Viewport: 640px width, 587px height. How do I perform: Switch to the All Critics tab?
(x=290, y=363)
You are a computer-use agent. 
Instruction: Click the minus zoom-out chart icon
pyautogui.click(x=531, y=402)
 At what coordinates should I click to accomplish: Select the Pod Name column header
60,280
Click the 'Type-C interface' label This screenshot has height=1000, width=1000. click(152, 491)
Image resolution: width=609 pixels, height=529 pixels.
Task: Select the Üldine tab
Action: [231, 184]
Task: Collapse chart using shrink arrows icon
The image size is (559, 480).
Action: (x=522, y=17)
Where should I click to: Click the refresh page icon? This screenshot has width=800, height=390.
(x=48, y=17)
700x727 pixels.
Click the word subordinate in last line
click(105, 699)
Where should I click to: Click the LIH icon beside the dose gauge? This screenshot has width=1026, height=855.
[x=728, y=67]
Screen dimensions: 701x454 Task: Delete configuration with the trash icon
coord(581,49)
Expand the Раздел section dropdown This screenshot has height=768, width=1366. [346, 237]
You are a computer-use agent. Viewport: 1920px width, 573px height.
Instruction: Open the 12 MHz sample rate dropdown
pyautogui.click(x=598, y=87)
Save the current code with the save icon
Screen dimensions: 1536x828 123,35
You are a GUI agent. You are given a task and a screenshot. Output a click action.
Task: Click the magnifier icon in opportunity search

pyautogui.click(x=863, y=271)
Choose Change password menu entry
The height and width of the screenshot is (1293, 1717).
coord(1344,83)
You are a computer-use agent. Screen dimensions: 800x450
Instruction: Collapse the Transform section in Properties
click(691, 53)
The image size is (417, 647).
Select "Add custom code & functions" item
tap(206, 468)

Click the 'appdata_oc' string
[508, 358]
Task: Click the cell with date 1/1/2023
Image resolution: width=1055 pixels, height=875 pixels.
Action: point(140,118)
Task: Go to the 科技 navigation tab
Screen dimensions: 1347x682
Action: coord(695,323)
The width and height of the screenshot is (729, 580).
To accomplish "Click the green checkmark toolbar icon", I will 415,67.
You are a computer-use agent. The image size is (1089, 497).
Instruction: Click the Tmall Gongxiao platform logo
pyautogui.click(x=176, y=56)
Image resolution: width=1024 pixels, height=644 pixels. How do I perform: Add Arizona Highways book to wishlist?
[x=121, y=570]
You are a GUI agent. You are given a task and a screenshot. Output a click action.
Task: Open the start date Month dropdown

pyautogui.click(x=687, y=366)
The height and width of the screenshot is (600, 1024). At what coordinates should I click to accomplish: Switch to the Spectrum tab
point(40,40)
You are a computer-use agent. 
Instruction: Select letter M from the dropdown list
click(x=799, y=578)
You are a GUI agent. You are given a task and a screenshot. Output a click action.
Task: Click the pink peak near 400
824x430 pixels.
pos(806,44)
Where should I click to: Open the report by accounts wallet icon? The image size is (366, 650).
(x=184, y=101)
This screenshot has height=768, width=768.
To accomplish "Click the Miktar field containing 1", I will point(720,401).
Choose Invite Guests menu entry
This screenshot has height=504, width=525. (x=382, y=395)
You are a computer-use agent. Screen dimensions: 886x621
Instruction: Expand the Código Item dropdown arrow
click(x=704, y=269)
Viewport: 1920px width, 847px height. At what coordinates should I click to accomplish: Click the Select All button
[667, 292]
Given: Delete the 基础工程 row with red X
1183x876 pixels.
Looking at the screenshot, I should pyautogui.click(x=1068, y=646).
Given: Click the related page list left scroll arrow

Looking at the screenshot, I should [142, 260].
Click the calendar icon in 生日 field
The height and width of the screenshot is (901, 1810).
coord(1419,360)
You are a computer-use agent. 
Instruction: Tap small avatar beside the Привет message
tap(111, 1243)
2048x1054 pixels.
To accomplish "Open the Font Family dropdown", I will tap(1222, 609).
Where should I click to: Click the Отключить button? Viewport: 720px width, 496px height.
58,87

◆ ◆ ◆

* Aim of the task
Repeat the data in full. Alter nothing.

* Finished exercise
Viewport: 640px width, 587px height. How do I perform: Switch to the All Critics tab?
(x=290, y=363)
You are a computer-use agent. 
Instruction: Click the minus zoom-out chart icon
pyautogui.click(x=531, y=402)
 At what coordinates should I click to accomplish: Select the Pod Name column header
60,280
Click the 'Type-C interface' label This screenshot has height=1000, width=1000. click(152, 491)
Image resolution: width=609 pixels, height=529 pixels.
Task: Select the Üldine tab
Action: [231, 184]
Task: Collapse chart using shrink arrows icon
The image size is (559, 480).
Action: (x=522, y=17)
Where should I click to: Click the refresh page icon? This screenshot has width=800, height=390.
(x=48, y=17)
700x727 pixels.
Click the word subordinate in last line
click(105, 699)
Where should I click to: Click the LIH icon beside the dose gauge? This screenshot has width=1026, height=855.
[x=728, y=67]
Screen dimensions: 701x454 Task: Delete configuration with the trash icon
coord(581,49)
Expand the Раздел section dropdown This screenshot has height=768, width=1366. [346, 237]
You are a computer-use agent. Viewport: 1920px width, 573px height.
Instruction: Open the 12 MHz sample rate dropdown
pyautogui.click(x=598, y=87)
Save the current code with the save icon
Screen dimensions: 1536x828 123,35
You are a GUI agent. You are given a task and a screenshot. Output a click action.
Task: Click the magnifier icon in opportunity search

pyautogui.click(x=863, y=271)
Choose Change password menu entry
The height and width of the screenshot is (1293, 1717).
coord(1344,83)
You are a computer-use agent. Screen dimensions: 800x450
Instruction: Collapse the Transform section in Properties
click(691, 53)
The image size is (417, 647).
Select "Add custom code & functions" item
tap(206, 468)

Click the 'appdata_oc' string
[508, 358]
Task: Click the cell with date 1/1/2023
Image resolution: width=1055 pixels, height=875 pixels.
Action: point(140,118)
Task: Go to the 科技 navigation tab
Screen dimensions: 1347x682
Action: coord(695,323)
The width and height of the screenshot is (729, 580).
To accomplish "Click the green checkmark toolbar icon", I will 415,67.
You are a computer-use agent. The image size is (1089, 497).
Instruction: Click the Tmall Gongxiao platform logo
pyautogui.click(x=176, y=56)
Image resolution: width=1024 pixels, height=644 pixels. How do I perform: Add Arizona Highways book to wishlist?
[x=121, y=570]
You are a GUI agent. You are given a task and a screenshot. Output a click action.
Task: Open the start date Month dropdown

pyautogui.click(x=687, y=366)
The height and width of the screenshot is (600, 1024). At what coordinates should I click to accomplish: Switch to the Spectrum tab
point(40,40)
You are a computer-use agent. 
Instruction: Select letter M from the dropdown list
click(x=799, y=578)
You are a GUI agent. You are given a task and a screenshot. Output a click action.
Task: Click the pink peak near 400
824x430 pixels.
pos(806,44)
Where should I click to: Open the report by accounts wallet icon? The image size is (366, 650).
(x=184, y=101)
This screenshot has height=768, width=768.
To accomplish "Click the Miktar field containing 1", I will point(720,401).
Choose Invite Guests menu entry
This screenshot has height=504, width=525. (x=382, y=395)
You are a computer-use agent. Screen dimensions: 886x621
Instruction: Expand the Código Item dropdown arrow
click(x=704, y=269)
Viewport: 1920px width, 847px height. At what coordinates should I click to accomplish: Click the Select All button
[667, 292]
Given: Delete the 基础工程 row with red X
1183x876 pixels.
Looking at the screenshot, I should pyautogui.click(x=1068, y=646).
Given: Click the related page list left scroll arrow

Looking at the screenshot, I should [142, 260].
Click the calendar icon in 生日 field
The height and width of the screenshot is (901, 1810).
coord(1419,360)
You are a computer-use agent. 
Instruction: Tap small avatar beside the Привет message
tap(111, 1243)
2048x1054 pixels.
To accomplish "Open the Font Family dropdown", I will tap(1222, 609).
Where should I click to: Click the Отключить button? Viewport: 720px width, 496px height.
58,87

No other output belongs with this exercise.